▶ **To be done**:
Please reproduce the lines below with "paragraph" switched to "section" and nothing else altered, leaving the pictures out.

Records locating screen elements
_ _ _

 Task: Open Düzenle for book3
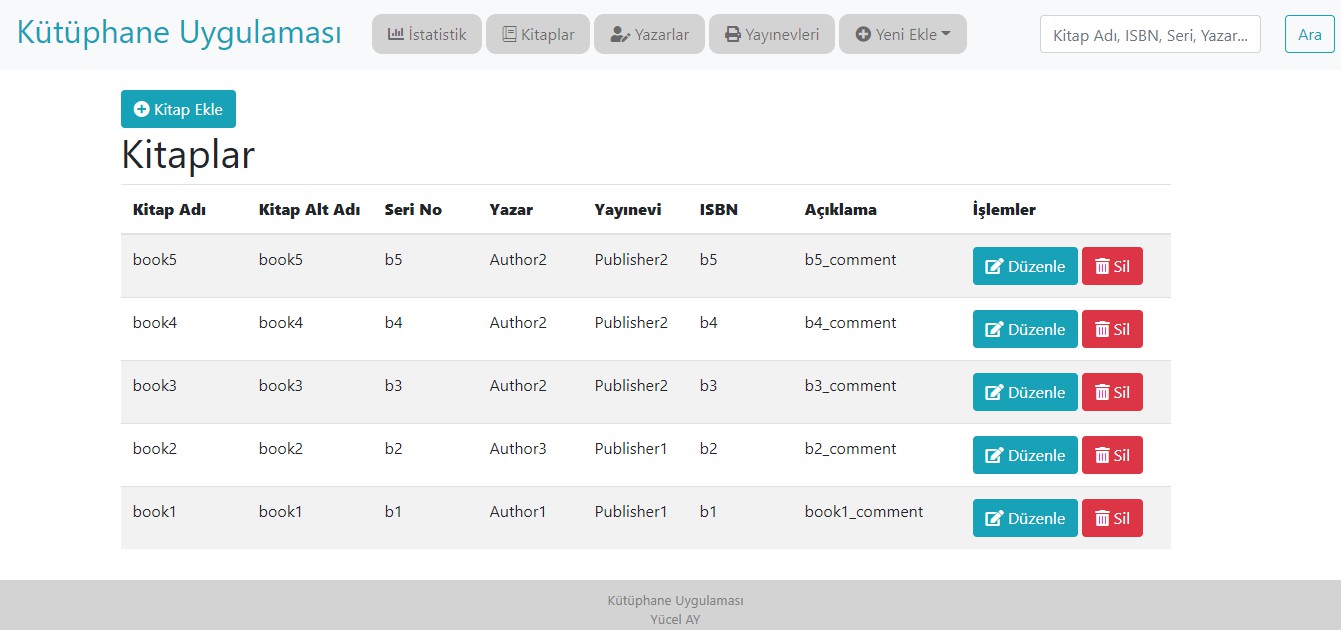[x=1025, y=392]
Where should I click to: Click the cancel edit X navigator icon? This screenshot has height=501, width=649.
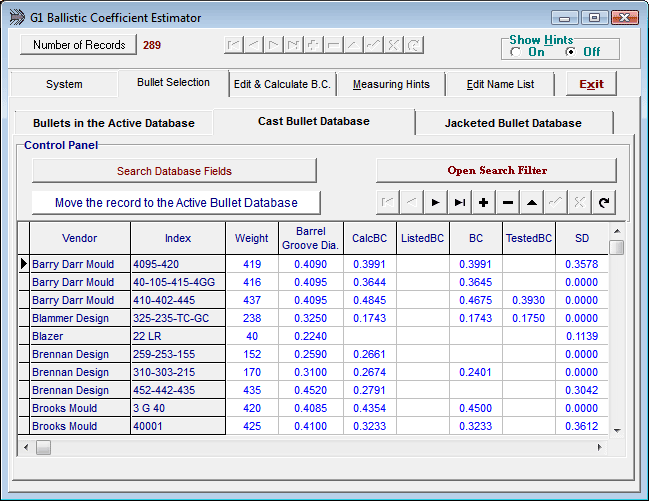coord(580,202)
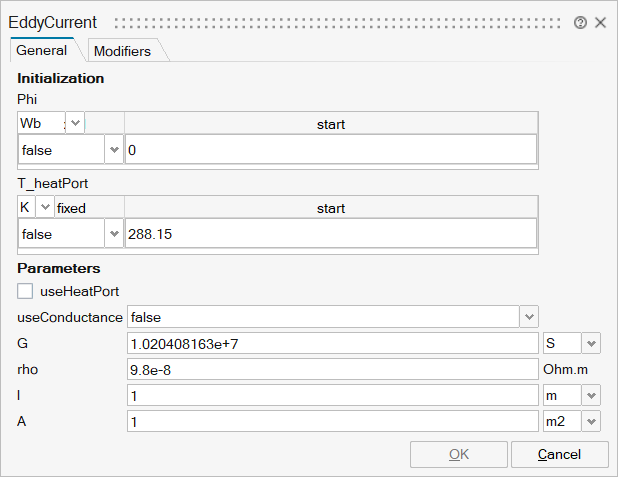Open the l unit m dropdown
Screen dimensions: 618x477
tap(591, 395)
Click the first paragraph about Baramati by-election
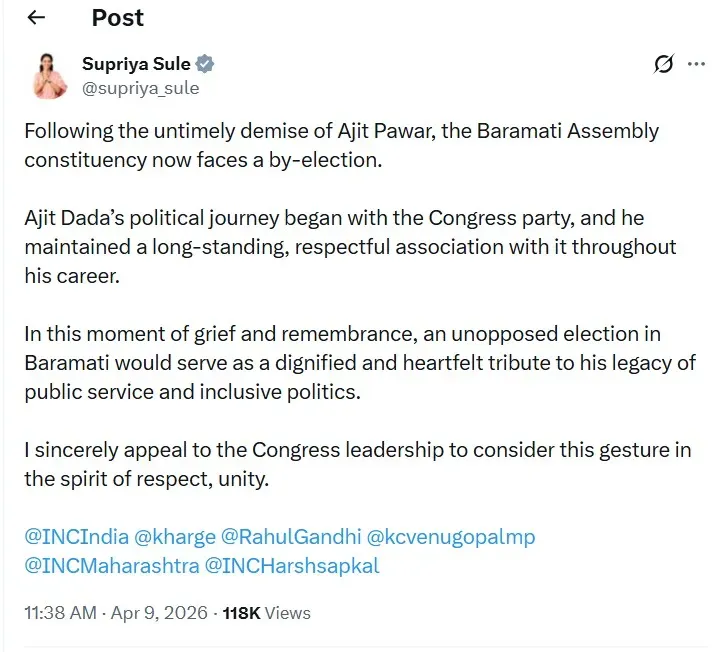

_ _ _

▶ **Right answer**:
 Task: Open Düzenle for book3
[x=1025, y=392]
Where should I click to: Click the cancel edit X navigator icon? This screenshot has height=501, width=649.
coord(580,202)
Open the l unit m dropdown
Screen dimensions: 618x477
tap(591, 395)
Click the first section about Baramati by-election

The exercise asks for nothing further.